Libya’s 70,000 barrels per day (bbl/d) El Feel oil field stayed shut on March 8 despite the Petroleum Facilities Guard (PFG) saying it had reached a deal to reopen it, a field engineer and local mediator said.

El Feel was closed on Feb. 23 after PFG withdrew from the field to push demands over pay and other benefits.

Some workers returned to the field on March 7, but on March 8 others were still absent and the field’s operations had yet to resume, an engineer at the field said.

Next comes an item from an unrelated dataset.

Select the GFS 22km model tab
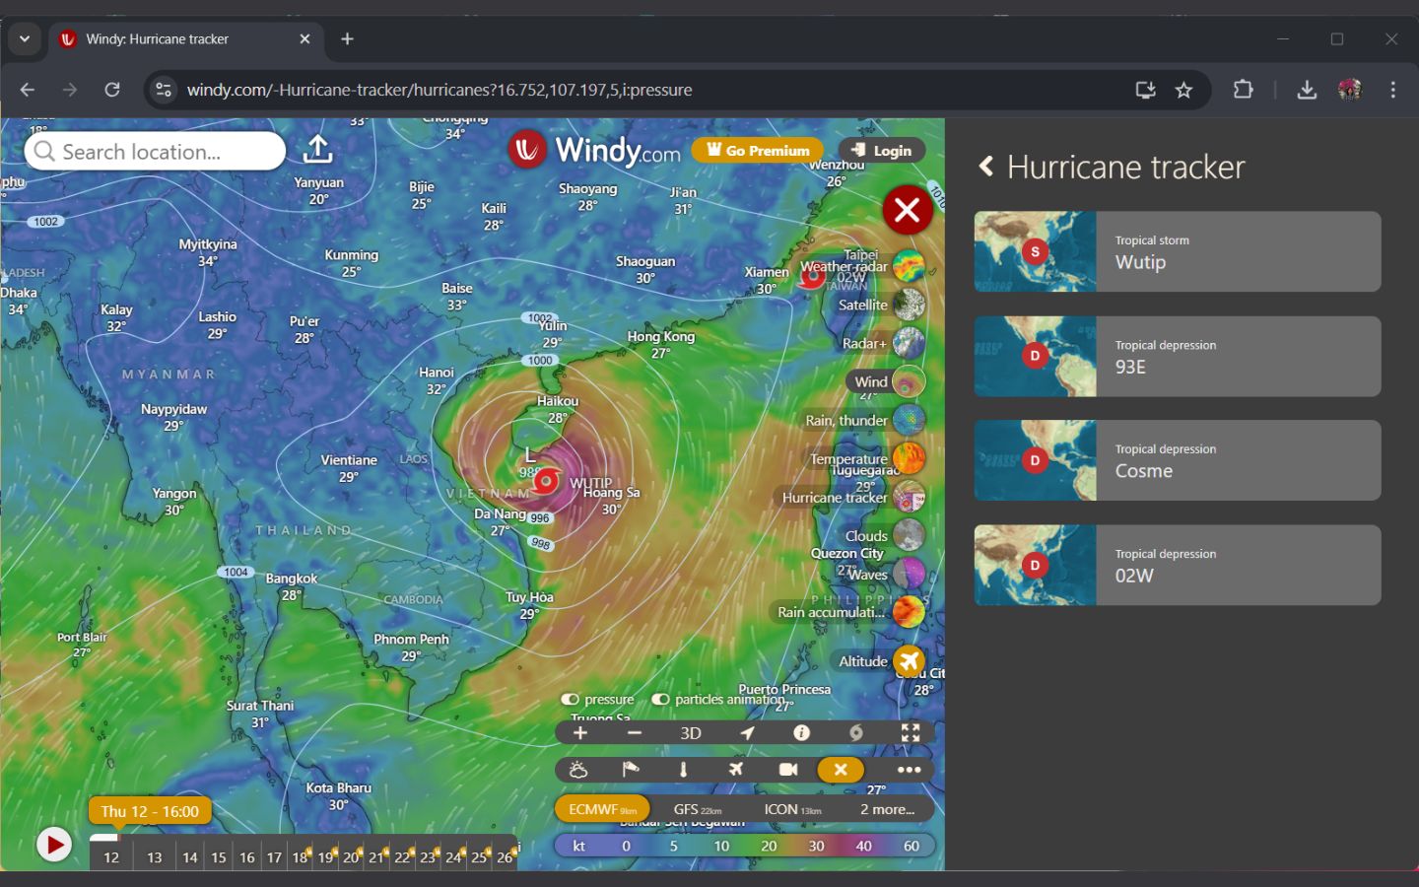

Hassan Bedy Abubaker, a former guard who now acts as a mediator, said earlier on Thursday that guards had not yet returned to their positions at El Feel.

PFG leadership in Tripoli said on March 7 it had struck a deal to reopen El Feel, but there was no comment from the National Oil Corp. (NOC), which operates the field in a joint venture with Italy’s Eni.

A PFG leader from El Feel, Abubakar al-Suki, who had been detained for questioning in Tripoli earlier in the week, was released on March 8 at the request of the attorney general, said Ahmed Bin Salem, a spokesman for Tripoli's Special Deterrence Force.

It was not immediately clear what impact Suki’s release could have on a possible restart at El Feel.

The NOC has called for the prosecution of those responsible for blockading oil facilities.